- Sarmargan-e Nalin Location within Iran
- Country: Iran
- Province: West Azerbaijan
- County: Mirabad
- District: Zab
- Rural District: Melkari-ye Sharqi

Population (2016)
- • Total: 22
- Time zone: UTC+3:30 (IRST)

= Sarmargan-e Nalin =

Village in West Azerbaijan province, Iran

Sarmargan-e Nalin (سرمرگان نعلين) (Note: Also romanized as Sarmargan Naleyn and Sarmargān Na‘leyn; also known as Sepīdār Na‘leyn) is a village in Melkari-ye Sharqi Rural District of Zab District in Mirabad County, West Azerbaijan province, Iran.

==Demographics==
===Population===
At the time of the 2006 National Census, the village's population was 97 in 13 households, when it was in Gavork-e Nalin Rural District of Vazineh District (Note: Renamed the Central District of Mirabad County) in Sardasht County.
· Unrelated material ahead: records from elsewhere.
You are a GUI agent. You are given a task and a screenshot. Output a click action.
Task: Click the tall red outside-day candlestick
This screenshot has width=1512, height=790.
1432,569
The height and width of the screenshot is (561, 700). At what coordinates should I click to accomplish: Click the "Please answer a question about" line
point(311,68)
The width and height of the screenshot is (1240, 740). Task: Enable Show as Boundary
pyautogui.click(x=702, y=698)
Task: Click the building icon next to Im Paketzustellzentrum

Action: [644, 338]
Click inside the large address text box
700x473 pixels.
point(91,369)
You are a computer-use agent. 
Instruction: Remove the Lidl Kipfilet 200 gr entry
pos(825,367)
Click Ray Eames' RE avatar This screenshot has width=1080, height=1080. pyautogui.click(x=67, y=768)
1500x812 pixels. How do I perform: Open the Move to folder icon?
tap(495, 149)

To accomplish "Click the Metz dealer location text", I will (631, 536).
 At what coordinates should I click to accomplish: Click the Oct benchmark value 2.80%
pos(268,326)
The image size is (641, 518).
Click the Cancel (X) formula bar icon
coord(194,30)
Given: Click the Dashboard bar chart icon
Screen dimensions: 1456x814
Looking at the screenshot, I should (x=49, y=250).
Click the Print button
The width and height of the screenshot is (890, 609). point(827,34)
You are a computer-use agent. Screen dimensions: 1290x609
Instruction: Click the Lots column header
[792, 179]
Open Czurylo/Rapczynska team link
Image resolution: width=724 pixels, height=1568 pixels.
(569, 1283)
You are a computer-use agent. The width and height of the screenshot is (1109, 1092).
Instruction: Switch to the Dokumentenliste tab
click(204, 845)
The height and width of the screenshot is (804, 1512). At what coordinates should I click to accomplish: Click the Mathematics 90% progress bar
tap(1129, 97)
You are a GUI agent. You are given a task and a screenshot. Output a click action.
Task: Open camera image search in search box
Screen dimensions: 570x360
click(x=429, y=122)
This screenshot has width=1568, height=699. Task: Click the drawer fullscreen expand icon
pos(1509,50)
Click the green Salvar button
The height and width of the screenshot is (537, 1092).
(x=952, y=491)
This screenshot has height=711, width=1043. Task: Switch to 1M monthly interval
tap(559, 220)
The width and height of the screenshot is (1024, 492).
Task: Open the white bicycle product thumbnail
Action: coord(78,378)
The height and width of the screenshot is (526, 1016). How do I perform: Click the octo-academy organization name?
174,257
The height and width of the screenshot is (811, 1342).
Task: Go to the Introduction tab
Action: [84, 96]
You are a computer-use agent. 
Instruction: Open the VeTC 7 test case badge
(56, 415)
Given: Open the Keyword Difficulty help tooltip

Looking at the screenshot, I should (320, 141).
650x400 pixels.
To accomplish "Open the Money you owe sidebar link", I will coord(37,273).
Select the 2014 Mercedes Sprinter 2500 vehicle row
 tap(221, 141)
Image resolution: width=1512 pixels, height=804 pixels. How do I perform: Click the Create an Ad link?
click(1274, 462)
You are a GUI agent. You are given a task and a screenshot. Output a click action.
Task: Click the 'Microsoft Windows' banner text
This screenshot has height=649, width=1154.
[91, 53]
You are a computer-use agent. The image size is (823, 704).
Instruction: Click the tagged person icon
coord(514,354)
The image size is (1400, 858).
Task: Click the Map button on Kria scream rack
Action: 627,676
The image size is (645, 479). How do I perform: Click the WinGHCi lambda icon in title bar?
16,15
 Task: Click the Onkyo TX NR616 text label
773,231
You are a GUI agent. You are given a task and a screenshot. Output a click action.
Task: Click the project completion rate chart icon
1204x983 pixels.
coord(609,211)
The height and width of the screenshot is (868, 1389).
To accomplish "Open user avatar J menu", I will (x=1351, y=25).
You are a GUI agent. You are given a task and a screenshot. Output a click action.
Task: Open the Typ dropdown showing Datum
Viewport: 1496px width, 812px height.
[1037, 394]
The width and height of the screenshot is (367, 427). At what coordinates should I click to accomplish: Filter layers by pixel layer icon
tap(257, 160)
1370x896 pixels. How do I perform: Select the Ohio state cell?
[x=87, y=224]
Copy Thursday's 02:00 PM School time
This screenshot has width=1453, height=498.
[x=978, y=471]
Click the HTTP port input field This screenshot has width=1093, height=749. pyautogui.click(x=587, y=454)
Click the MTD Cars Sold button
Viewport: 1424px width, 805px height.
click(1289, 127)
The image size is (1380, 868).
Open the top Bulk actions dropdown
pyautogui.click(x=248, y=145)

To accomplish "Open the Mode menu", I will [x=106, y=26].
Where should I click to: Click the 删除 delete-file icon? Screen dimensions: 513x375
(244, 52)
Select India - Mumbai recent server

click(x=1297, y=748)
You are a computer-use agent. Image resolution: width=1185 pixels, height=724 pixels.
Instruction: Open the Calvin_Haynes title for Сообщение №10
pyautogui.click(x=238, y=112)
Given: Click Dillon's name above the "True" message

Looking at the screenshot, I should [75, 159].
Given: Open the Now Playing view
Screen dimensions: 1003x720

The following census in 2011 counted 100 people in 15 households. The 2016 census measured the population of the village as 22 people in four households.

In 2022, the district was separated from the county in the establishment of Mirabad County and renamed the Central District. Sarmargan-e Nalin was transferred to Melkari-ye Sharqi Rural District created in the new Zab District.